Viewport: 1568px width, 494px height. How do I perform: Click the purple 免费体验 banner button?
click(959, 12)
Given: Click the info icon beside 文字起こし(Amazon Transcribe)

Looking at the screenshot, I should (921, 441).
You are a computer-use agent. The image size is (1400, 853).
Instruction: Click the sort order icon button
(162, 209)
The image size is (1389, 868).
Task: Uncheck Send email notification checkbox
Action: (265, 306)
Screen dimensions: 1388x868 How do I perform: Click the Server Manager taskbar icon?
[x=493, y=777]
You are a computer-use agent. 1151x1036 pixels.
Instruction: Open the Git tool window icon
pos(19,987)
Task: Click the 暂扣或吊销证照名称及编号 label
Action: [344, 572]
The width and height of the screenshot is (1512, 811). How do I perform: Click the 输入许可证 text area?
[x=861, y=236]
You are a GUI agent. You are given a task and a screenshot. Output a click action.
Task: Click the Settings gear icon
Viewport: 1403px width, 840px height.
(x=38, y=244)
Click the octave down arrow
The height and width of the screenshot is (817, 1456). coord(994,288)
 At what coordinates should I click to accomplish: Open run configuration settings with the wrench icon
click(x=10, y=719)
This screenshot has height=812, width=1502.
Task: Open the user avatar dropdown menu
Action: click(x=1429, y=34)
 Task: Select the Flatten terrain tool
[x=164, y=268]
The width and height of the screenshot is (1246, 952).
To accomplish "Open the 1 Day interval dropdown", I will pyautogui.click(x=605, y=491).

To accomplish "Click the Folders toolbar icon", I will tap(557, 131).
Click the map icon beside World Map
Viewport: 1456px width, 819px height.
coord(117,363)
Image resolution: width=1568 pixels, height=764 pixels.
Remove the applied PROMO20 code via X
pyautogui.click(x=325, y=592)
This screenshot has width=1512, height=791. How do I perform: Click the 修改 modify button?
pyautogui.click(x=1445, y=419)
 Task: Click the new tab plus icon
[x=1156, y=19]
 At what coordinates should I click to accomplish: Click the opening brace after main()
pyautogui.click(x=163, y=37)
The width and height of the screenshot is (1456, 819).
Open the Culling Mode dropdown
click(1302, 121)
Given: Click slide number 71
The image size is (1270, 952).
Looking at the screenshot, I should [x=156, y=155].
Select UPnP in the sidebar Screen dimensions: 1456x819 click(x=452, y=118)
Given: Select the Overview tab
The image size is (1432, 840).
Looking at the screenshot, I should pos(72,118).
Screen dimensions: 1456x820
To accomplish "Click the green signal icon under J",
--------------------------------------------------
REQUIRED WORK — Above are some lines. Repeat exactly, and only, those from the line that has "At what coordinates should I click to accomplish: Open" through the line that has "The width and height of the screenshot is (1246, 952).".

TASK OUTPUT —
 At what coordinates should I click to accomplish: Open run configuration settings with the wrench icon
click(x=10, y=719)
This screenshot has height=812, width=1502.
Task: Open the user avatar dropdown menu
Action: click(x=1429, y=34)
 Task: Select the Flatten terrain tool
[x=164, y=268]
The width and height of the screenshot is (1246, 952).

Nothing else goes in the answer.